In the emergence of a new form of architecture in the 1930s, one particularly strong influence was that of the architecture of the Moscow Metro, which was created not only as a utilitarian means of transport but as an architectural ensemble of palatial stations. The Metro was officially linked to the evolution of a new Soviet architecture: “Our Metropolitan Railway is a prototype of the general Socialist organization of public services, and this is its great historical significance. The construction of the Metro inaugurates a new and higher phase of Soviet architecture, which will be manifested in the reconstruction of Moscow.” In January 1932 the plan for the first lines was approved, and on 21 March 1933 the Soviet government approved a plan for 10 lines with a total route length of 80 km (50 mi). The first, 11-kilometer section of the Metro connected Sokolniki to Okhotny Ryad then branched towards Park Kultury and Smolenskaya; it was opened to the public in May 1935. The day was celebrated as a technological and ideological victory for Socialism (and, by extension, Stalinism). The engineering and the design of the stations varied with structural factors and the depth of the site. Among the most spectacular stations are Kropotkinskaya (designed by Alexey Dushkin and Yakov Lichtenberg, 1935) and Krasnye Vorota—The Red Gate (designed by Ivan Formin, 1934–1935).

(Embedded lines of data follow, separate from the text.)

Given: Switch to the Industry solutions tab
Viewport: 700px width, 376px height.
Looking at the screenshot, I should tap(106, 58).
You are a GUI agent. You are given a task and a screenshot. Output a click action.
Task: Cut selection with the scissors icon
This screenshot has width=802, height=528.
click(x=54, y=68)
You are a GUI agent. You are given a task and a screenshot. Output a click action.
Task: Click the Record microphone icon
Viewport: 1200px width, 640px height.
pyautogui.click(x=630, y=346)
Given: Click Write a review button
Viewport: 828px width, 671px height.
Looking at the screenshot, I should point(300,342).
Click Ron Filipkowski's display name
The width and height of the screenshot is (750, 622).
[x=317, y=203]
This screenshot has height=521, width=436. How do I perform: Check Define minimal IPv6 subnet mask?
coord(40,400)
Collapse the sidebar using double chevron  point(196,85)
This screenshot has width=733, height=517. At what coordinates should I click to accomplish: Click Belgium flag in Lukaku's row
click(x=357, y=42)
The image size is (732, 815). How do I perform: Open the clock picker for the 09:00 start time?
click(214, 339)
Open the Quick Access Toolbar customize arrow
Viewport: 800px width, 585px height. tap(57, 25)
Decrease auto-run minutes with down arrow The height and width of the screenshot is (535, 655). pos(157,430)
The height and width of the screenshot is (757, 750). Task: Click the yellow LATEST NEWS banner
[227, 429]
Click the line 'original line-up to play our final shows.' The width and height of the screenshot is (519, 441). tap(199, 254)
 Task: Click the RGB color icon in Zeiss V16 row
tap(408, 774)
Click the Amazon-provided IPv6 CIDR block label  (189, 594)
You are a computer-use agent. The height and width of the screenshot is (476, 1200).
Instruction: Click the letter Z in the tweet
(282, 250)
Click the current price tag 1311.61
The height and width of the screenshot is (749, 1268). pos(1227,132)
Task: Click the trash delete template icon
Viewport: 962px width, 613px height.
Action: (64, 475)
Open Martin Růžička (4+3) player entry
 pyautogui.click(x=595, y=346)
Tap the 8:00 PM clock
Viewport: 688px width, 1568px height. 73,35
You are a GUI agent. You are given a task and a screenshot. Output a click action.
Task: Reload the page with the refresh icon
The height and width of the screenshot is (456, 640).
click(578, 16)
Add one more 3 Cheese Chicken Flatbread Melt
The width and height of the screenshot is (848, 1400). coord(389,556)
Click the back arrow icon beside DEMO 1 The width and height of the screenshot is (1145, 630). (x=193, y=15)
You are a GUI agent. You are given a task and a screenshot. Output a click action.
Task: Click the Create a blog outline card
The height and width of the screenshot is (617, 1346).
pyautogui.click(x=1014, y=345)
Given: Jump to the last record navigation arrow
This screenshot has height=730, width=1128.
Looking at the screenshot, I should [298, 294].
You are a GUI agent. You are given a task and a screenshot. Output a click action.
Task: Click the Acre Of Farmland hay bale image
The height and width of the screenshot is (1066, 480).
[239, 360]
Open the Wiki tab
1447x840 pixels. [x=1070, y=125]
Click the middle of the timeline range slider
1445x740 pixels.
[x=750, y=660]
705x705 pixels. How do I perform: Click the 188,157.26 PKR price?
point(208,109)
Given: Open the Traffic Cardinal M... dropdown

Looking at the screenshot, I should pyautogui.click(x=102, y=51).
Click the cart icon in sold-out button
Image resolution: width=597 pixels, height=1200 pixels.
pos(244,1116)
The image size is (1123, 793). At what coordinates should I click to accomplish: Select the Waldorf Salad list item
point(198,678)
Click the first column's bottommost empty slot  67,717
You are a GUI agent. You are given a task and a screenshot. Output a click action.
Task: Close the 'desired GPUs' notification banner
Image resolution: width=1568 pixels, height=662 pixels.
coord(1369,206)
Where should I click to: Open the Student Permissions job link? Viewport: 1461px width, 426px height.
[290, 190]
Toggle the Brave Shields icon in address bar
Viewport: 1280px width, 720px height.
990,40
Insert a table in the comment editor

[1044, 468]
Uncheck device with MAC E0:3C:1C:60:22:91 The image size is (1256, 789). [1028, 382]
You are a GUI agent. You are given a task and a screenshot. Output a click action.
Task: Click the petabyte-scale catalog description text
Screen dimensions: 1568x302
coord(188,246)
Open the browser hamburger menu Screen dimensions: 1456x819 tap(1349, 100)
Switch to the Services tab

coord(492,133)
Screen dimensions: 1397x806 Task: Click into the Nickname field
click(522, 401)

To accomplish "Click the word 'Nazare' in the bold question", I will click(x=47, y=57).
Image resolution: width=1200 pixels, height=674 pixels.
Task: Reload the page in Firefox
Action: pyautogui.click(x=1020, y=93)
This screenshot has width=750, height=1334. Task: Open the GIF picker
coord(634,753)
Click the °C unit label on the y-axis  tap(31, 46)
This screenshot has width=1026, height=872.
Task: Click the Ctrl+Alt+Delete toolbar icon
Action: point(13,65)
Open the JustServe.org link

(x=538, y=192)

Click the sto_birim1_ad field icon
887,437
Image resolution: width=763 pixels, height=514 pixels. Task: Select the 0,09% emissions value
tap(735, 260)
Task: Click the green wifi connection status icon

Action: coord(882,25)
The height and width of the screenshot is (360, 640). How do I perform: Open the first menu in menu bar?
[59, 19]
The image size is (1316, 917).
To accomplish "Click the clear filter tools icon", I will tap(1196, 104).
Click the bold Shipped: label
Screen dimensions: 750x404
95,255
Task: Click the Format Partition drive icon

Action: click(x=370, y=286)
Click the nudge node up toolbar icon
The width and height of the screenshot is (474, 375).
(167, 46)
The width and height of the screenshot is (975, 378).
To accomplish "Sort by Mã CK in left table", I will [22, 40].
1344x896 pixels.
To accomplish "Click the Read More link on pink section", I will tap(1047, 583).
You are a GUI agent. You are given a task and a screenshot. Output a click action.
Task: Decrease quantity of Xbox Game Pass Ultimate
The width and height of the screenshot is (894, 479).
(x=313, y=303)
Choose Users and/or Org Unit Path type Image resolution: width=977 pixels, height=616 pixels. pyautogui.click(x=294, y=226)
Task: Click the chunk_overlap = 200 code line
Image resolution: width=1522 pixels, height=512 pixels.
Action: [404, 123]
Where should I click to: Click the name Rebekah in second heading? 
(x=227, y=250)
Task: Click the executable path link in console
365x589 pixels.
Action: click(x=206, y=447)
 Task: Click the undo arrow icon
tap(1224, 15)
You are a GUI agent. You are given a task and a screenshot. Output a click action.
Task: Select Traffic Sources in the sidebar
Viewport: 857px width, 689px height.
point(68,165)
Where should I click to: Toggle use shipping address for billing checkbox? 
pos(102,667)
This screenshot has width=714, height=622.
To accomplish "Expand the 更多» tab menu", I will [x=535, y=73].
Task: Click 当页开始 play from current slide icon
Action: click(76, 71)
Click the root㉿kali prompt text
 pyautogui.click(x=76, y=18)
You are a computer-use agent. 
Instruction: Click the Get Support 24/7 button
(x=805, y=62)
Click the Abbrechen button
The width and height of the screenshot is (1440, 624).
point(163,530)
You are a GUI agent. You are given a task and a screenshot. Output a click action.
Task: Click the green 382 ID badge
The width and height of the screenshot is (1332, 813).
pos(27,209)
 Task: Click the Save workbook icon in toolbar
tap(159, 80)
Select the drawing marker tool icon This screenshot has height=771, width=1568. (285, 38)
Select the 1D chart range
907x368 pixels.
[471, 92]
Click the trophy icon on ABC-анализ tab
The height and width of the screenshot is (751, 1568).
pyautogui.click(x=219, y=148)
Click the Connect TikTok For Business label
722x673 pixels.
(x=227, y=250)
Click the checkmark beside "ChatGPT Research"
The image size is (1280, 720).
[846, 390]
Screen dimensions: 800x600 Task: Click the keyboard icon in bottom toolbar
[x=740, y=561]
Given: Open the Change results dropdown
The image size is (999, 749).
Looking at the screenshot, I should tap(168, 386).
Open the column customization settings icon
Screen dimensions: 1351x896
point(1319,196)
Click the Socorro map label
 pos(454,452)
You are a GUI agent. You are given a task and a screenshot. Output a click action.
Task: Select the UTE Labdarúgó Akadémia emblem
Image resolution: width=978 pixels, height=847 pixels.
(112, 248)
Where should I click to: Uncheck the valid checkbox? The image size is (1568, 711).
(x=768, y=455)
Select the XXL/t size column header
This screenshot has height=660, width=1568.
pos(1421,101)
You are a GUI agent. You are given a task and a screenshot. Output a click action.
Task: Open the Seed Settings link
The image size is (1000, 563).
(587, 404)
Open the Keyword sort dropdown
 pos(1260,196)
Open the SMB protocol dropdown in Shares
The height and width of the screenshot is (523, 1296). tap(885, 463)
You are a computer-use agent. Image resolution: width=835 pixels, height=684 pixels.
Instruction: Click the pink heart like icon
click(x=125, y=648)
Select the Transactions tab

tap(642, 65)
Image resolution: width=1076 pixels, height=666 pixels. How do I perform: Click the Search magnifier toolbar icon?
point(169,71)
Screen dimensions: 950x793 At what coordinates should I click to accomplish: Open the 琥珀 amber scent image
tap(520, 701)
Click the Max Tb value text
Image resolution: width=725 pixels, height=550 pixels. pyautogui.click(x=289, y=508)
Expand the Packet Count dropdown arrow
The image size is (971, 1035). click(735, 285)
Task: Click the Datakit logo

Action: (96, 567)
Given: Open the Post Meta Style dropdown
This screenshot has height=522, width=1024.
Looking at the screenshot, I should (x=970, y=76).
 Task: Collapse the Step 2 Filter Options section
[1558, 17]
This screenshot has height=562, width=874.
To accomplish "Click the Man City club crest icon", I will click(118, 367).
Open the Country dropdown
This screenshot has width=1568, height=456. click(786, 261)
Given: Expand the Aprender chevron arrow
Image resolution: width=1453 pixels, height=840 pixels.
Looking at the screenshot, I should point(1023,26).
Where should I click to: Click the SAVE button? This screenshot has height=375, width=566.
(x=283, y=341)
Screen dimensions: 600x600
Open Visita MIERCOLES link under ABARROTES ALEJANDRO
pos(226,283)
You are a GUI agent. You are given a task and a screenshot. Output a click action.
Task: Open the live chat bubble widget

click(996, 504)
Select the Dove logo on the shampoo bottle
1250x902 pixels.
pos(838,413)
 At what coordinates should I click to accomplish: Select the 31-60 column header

One might say that Aleksandr Samokhvalov [Алекса́ндр Николаевич Самохвалов] followed the archetypical career of the ideal Soviet painter. He did not study abroad: from 1914 he was a student of Kuzma Petrov-Vodkin [Кузьма Сергеевич Петров-Водкин] at the Higher Art School of the Imperial Academy of Arts in Saint Petersburg, but because of the revolution and the Civil War he could only graduate in 1923—at the time the school had already been renamed as Vkhutemas [Вхутемас, acronym for Высшие художественно-технические мастерские; Higher Art and Technical Studio]. Unlike his fellow Leningrad artists who were closer to the avant-garde, he did not really participate in the “Cultural Revolution”. He gradually became interested in the older masters of Russian painting and the cultural heritage of the Soviet Union. This later turned out to be a useful choice, since Stalin himself had come to favor figurative art with a romantic air above all else, being especially keen on the 19th-century group of painters, the Peredvizhniki [Передвижники, the “Wanderers” or “Itinerants”]: Ilya Repin, Vasily Perov, and others. Samokhvalov always belonged to the most appropriate artistic organizations, and after 1932, when all artistic associations were dissolved, Samokhvalov became a member of the Leningrad branch of the one and only Union of Soviet Artists, where he was deputy chairman from 1938 to 1940. Samokhvalov was commissioned to create many genre and historical paintings; among them was Sergei Kirov Reviews an Athletic Parade, one of the many monumental works depicting Sergei Kirov after his tragic death in 1934. Kirov, who was the main rival of Stalin as the head of the Party in Leningrad and a member of the Politburo, was allegedly murdered by a group of anti-Bolshevist conspirators, led by Trotsky (though Kirov’s death was most probably orchestrated by the NKVD, on the order of Stalin himself). The campaign around the “fallen hero” gave momentum to Stalin to embark on what we now call “The Great Purge,” to which many artists fell victim, but from which the ideal Soviet painter emerged unharmed.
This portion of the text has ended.